The SUNY New Paltz chapter of the United University Professors (UUP) Union hosted a faculty forum on contingent faculty titled ‘Contingent Faculty at SUNY New Paltz: Where are We Now?’ in Lecture Center 108, Wednesday Oct. 30.
The event coincided with Campus Equity Week, an awareness campaign that takes place every other year on campuses across America during the last week of October and aims to inform the public of the inequity surrounding contingent academic labor, according to UUP’s New Paltz chapter website.
According to UUP, contingent faculty is defined as all those who are not on a tenure track leading to continued employment, a term that can be applied to the majority of people teaching at SUNY New Paltz – more than 300 adjuncts, full-time lecturers, part-time instructors, full-time instructors with term appointments and visiting professors.
The forum provided an open floor for contingent and tenure-track faculty, professionals, chairs, deans and administrators to speak on the topic of contingency in higher education.
The first speaker of the forum was co-chair of the Contingent Concerns Committee of UUP Beth Wilson, who quoted former part-time lecturer in Women, Gender and Sexuality Studies at SUNY New Paltz Suzanne Kelly in her farewell address to the college, where she described her contingent relationship to the school as “one of love and fear.”
Through Kelly’s words, Wilson addressed the fear contingent faculty face when they are unsure of whether or not they will have a classroom to return to in the future.
“Fear runs through my everyday work life like an untamed fire, a fire that all the love in the world cannot seem to put out,” Wilson read. “Fear of whether I’ll have health insurance in the upcoming months, of whether I’ve planned well enough via my other cobbled-together incomes for the upcoming term.”
Wilson went on to discuss the inequity that the institution of higher education promotes by paying faculty through a two-class system of workers, and said that demands must be made of colleges if faculty discrimination is to end.
“If there is a relationship between what professors get paid for the work they do and the value of education, then I hear loud and clear what this institution thinks about education,” Wilson read.
Psychology Professor at New Paltz Douglas Maynard spoke on how tenure track faculty could help contingent faculty better represent themselves in their respective departments and not be overlooked by administration.
“Reaching out to [contingent faculty] to make sure they are welcome at department meeting, social gatherings, making sure knowledge distribution is not limited to the core full-time faculty,” Maynard said.
Maynard said inclusion instead of marginalization in a social organizational sense would allow contingent faculty “more of a voice” were changes that could be made in the present while UUP worked toward increasing contingent salaries.
Chair of the Elementary Education Department Andrea Noel spoke on behalf of junior faculty members in her department, and said that many did not make the wages required to meet their financial obligations. Noel said contingents were being “taken advantage of” and as a result would lead to disadvantages to students and the college as an institution.
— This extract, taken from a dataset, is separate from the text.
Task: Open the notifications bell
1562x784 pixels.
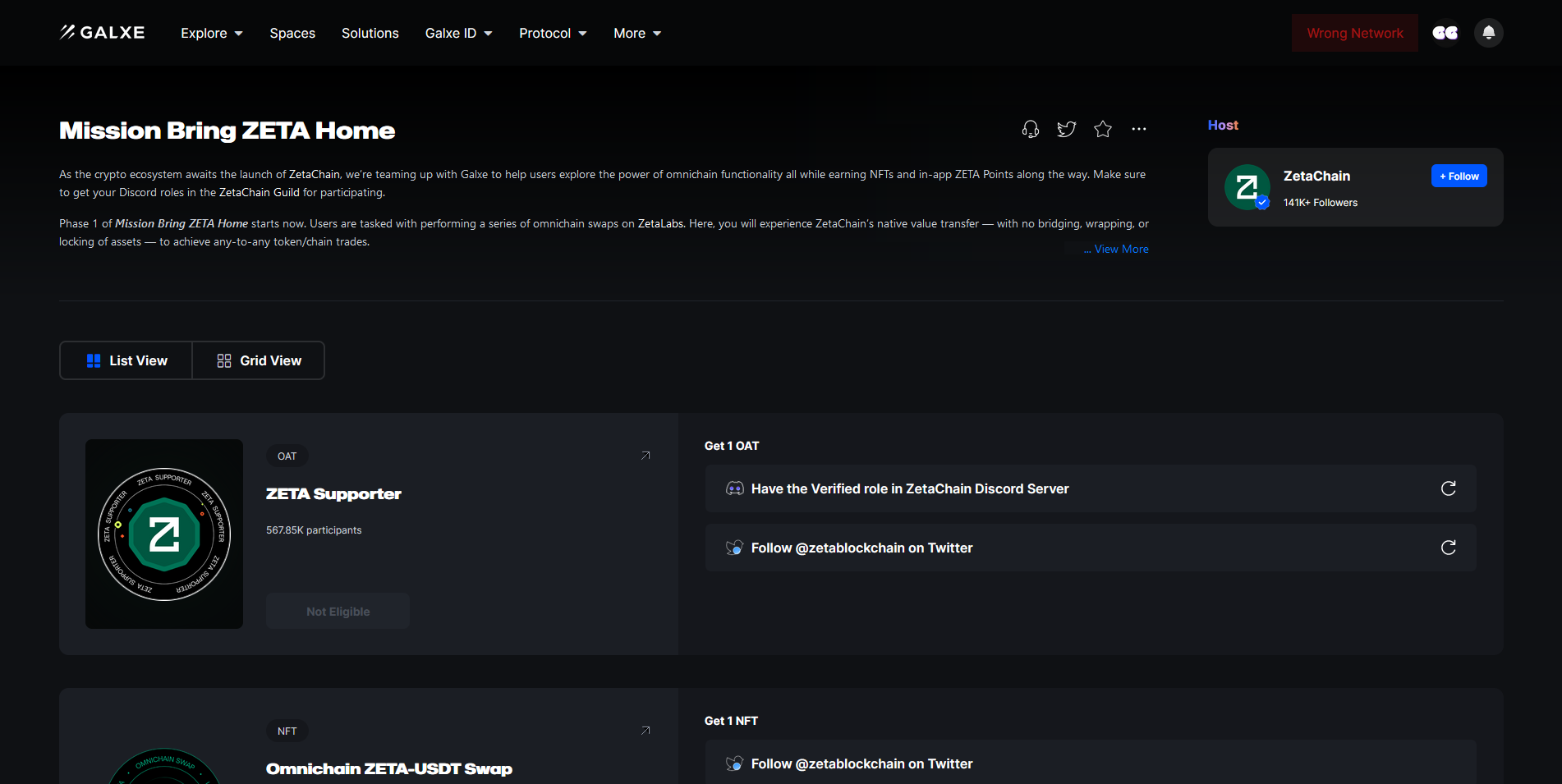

“It is ethically correct and morally necessary to support fair pay to all of our colleagues,” Noel said. “It has always been difficult to survive on an adjunct salary but it’s even more difficult now.”
Noel said that this problem has been known for a long time, but administration and faculty have ignored it, herself included. However, during the memorial service of long time adjunct professor Norbert Hellman who died in January, Noel found herself struck with empathy.
“According to the students and faculty who spoke out at Professor Hellman’s service, he was as dedicated and passionate instructor as New Paltz ever had, yet he was never paid a salary commensurate for his service,” Noel said. “An increase from the low $3,000 range to the $5,000 range per course would have made Norbert’s life more comfortable.”
Noel continued.
“I did not know [Hellman] well,” Noel said. “But after his death I felt just awful for ignoring his plight.”